The primary mission is to provide access for aid agencies to bring supplies by land and complement relief missions by the overburdened and limited number of helicopters.

“We are racing against time. I wish the day (had) 48 hours,” Haq tells journalists who accompanied an army convoy on Saturday that delivered water and other supplies near what was left of Khansar, a village in Neelum Valley about 10 kilometres north of Muzaffarabad and near the epicentre of the 7.6 magnitude quake.

What was once a “paradise valley,” as Haq calls it, is now a wasteland. About six peaks of the mountain range were totally crushed, burying entire communities and changing the landscape of this part of Kashmir.

The verdant greens that once covered the mountains have been replaced by loose brown earth and grey boulders that crushed vehicles like tin cans.

Entire families walking along the mountain pass carrying bags of food and supplies on their backs add to the desolate scene. Others have simply died of walking due to the cold and hastily been buried in shallow roadside graves adorned with flowers.

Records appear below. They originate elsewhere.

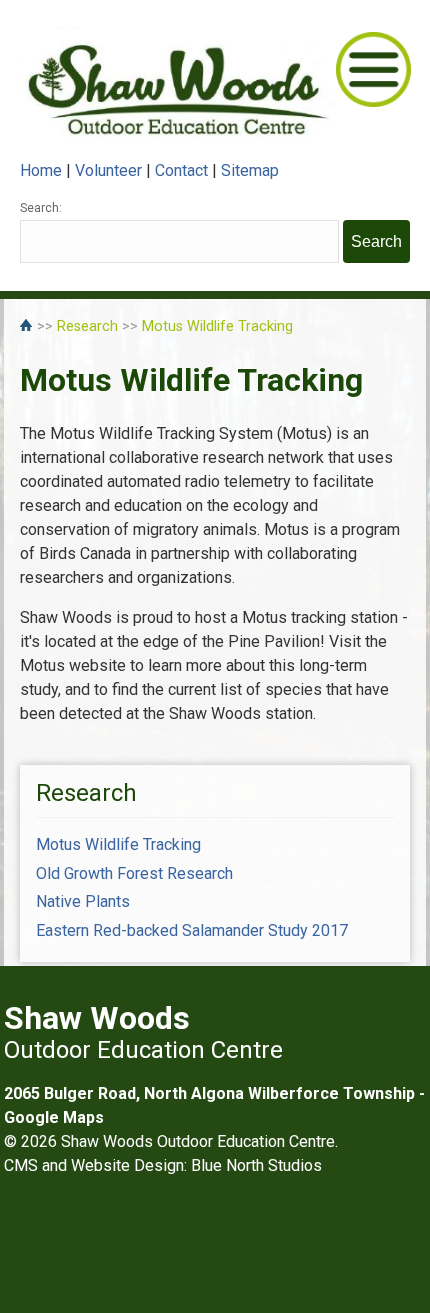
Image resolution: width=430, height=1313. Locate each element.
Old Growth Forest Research (134, 873)
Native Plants (83, 901)
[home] (28, 326)
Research (87, 326)
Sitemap (250, 170)
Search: (41, 208)
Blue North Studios (256, 1165)
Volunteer (108, 170)
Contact (181, 170)
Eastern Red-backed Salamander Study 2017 (192, 930)
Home (41, 170)
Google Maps (54, 1117)
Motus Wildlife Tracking (217, 326)
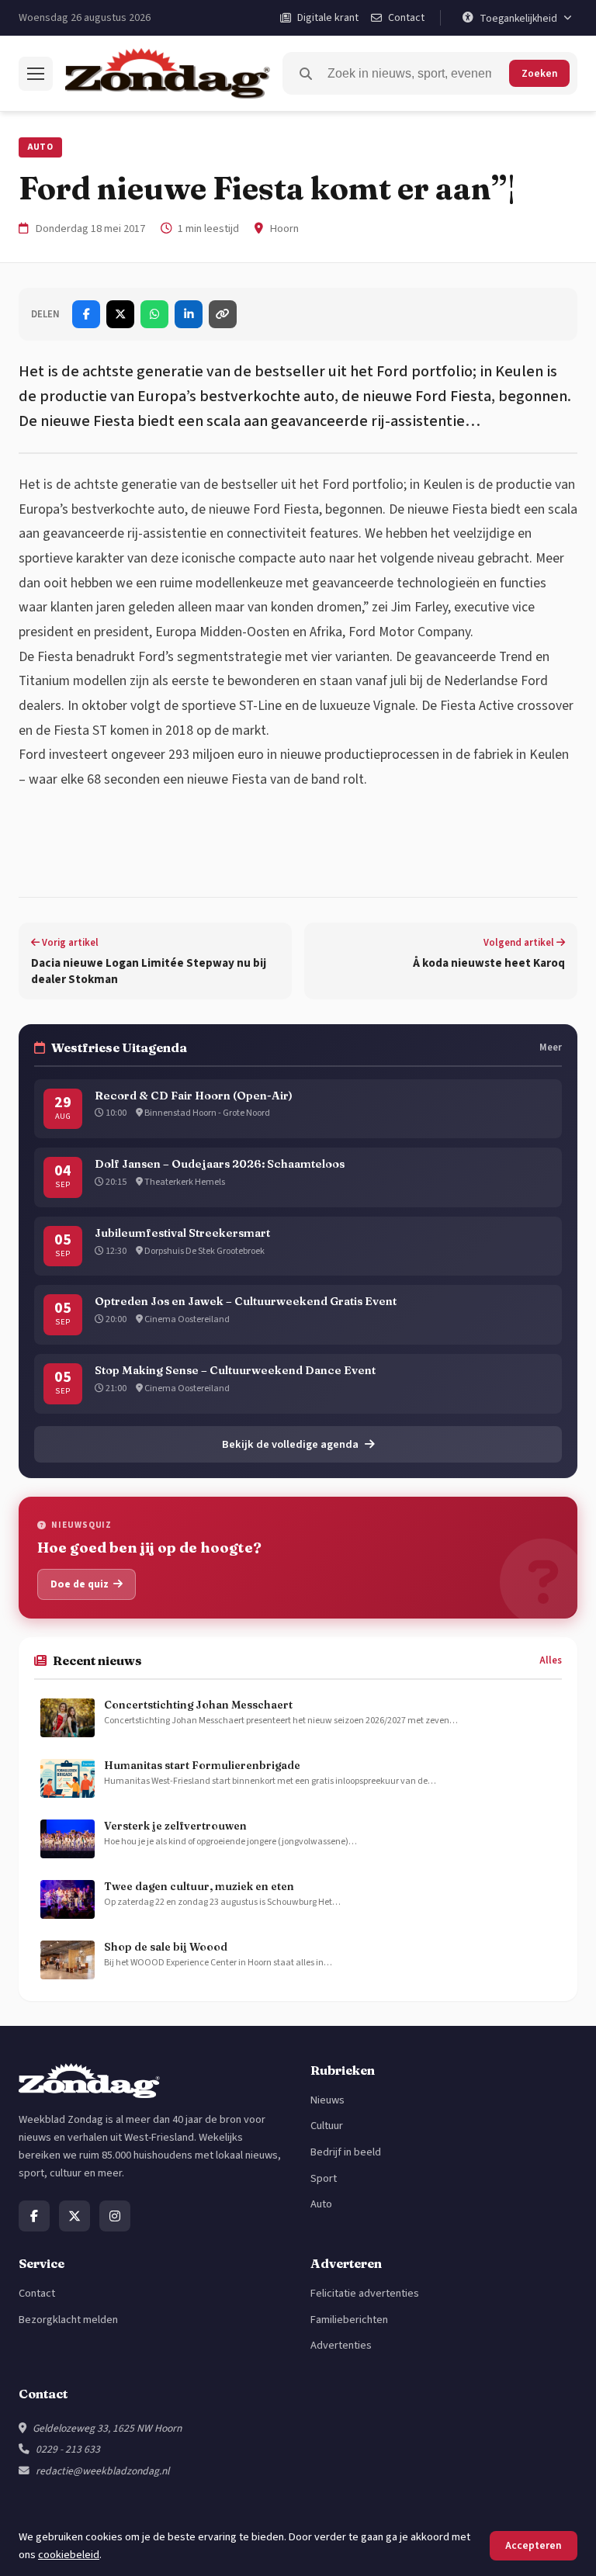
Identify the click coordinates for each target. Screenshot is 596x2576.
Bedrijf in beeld (345, 2152)
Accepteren (533, 2545)
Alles (550, 1660)
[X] (74, 2215)
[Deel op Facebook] (86, 314)
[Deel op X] (120, 314)
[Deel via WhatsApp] (154, 314)
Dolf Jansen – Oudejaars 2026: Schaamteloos (220, 1164)
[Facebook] (34, 2215)
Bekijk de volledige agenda (290, 1444)
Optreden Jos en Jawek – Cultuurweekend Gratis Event (246, 1301)
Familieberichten (349, 2319)
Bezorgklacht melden (68, 2319)
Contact (37, 2293)
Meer (550, 1047)
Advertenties (341, 2345)
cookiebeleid (68, 2555)
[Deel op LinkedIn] (189, 314)
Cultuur (326, 2125)
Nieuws (327, 2100)
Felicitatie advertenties (364, 2293)
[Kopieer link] (223, 314)
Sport (323, 2178)
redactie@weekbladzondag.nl (102, 2470)
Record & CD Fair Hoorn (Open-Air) (194, 1096)
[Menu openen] (36, 74)
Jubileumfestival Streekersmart (182, 1233)
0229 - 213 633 (68, 2449)
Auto (40, 147)
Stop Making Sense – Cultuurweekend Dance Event (235, 1370)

Springs and brooks that provided drinking water have dried up, village after village buried by boulders. Even Haq’s headquarters has been erased off the map.

“We used to play cricket there. This used to be a camp full of life,” he says halfway through the journey, as the two-truck convoy passes a compound that has been converted into a tent city.

“Our primary mission now is to restore vital lifelines. And it is not easy because we are battling with nature.”

He cranks the gear of the four by four jeep, pointing to an unstable pile of debris on the mountainside that is beginning to cascade. “You see, it is constantly shifting.”

The daunting mission is to clear a 60-kilometre stretch of road from debris and finally give aid agencies and relief organizations access to isolated villages. So far the troops have only cleared less than 10 kilometre, two weeks after the disaster.

With temperatures dropping daily and thousands of villagers risking their lives trekking along treacherous footpaths, Haq is worried that many more could die.

“Many of these sons of the earth have fallen off the mountain-side trying to bypass the landslides. And these are already people who know the mountains very well,” he says.